### Exercise details
Reproduce every line of the listing below word for word, leaving out the pictures.

--- start Material to process ---

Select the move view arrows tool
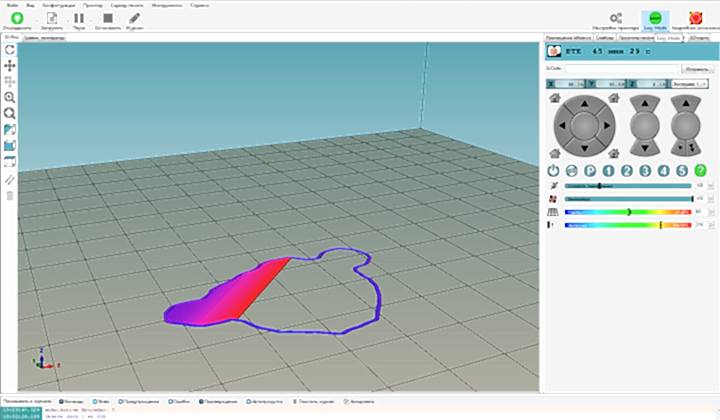point(10,65)
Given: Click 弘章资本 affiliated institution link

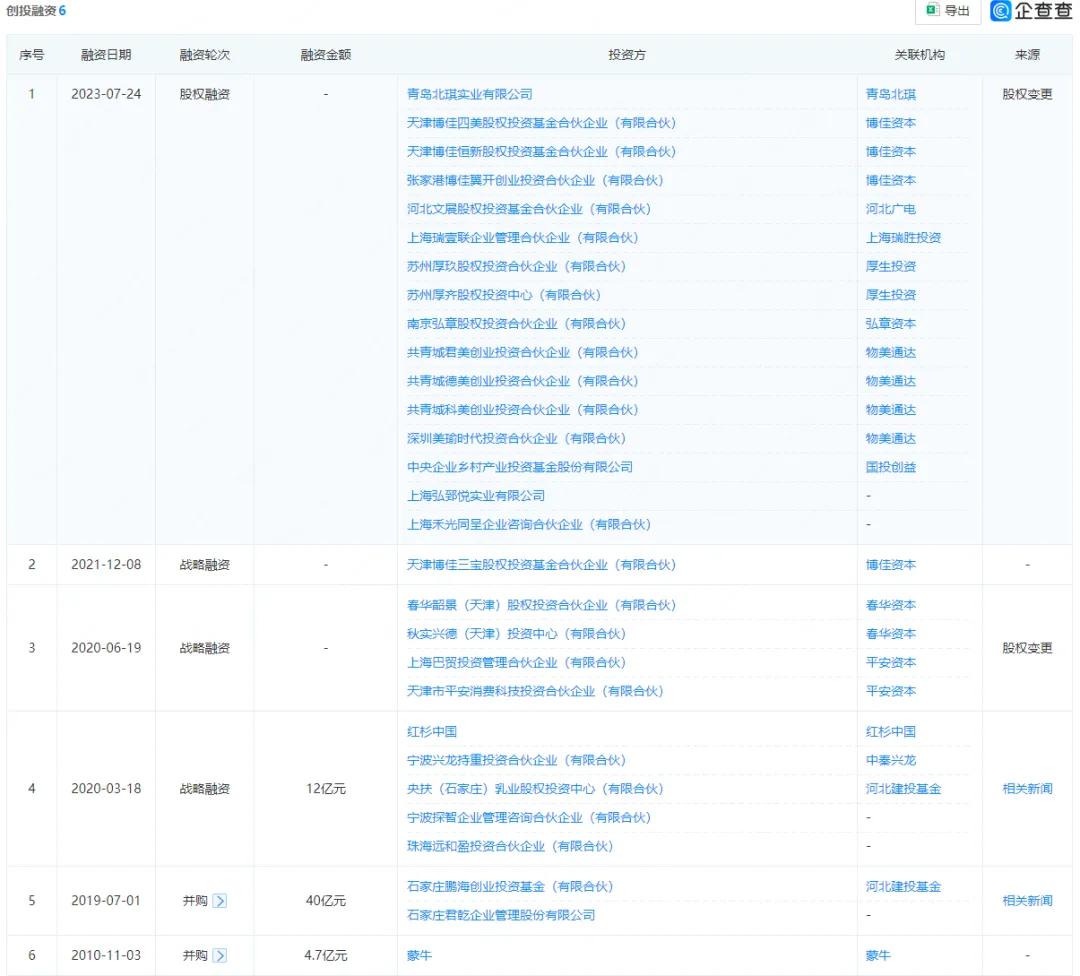Looking at the screenshot, I should pos(890,324).
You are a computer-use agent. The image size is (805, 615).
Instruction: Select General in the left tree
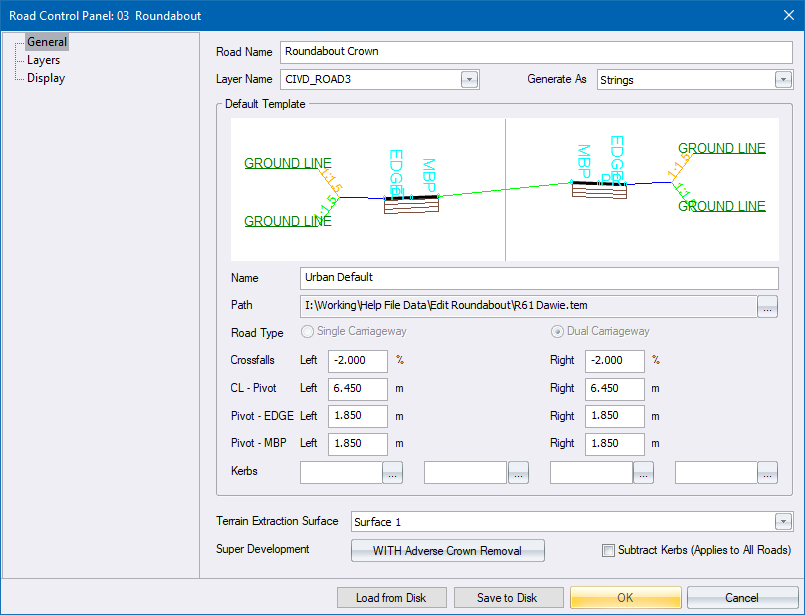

--- end Material to process ---

### Reply
Select the move view arrows tool
point(10,65)
Given: Click 弘章资本 affiliated institution link

Looking at the screenshot, I should pos(890,324).
You are a computer-use agent. The image size is (805, 615).
Instruction: Select General in the left tree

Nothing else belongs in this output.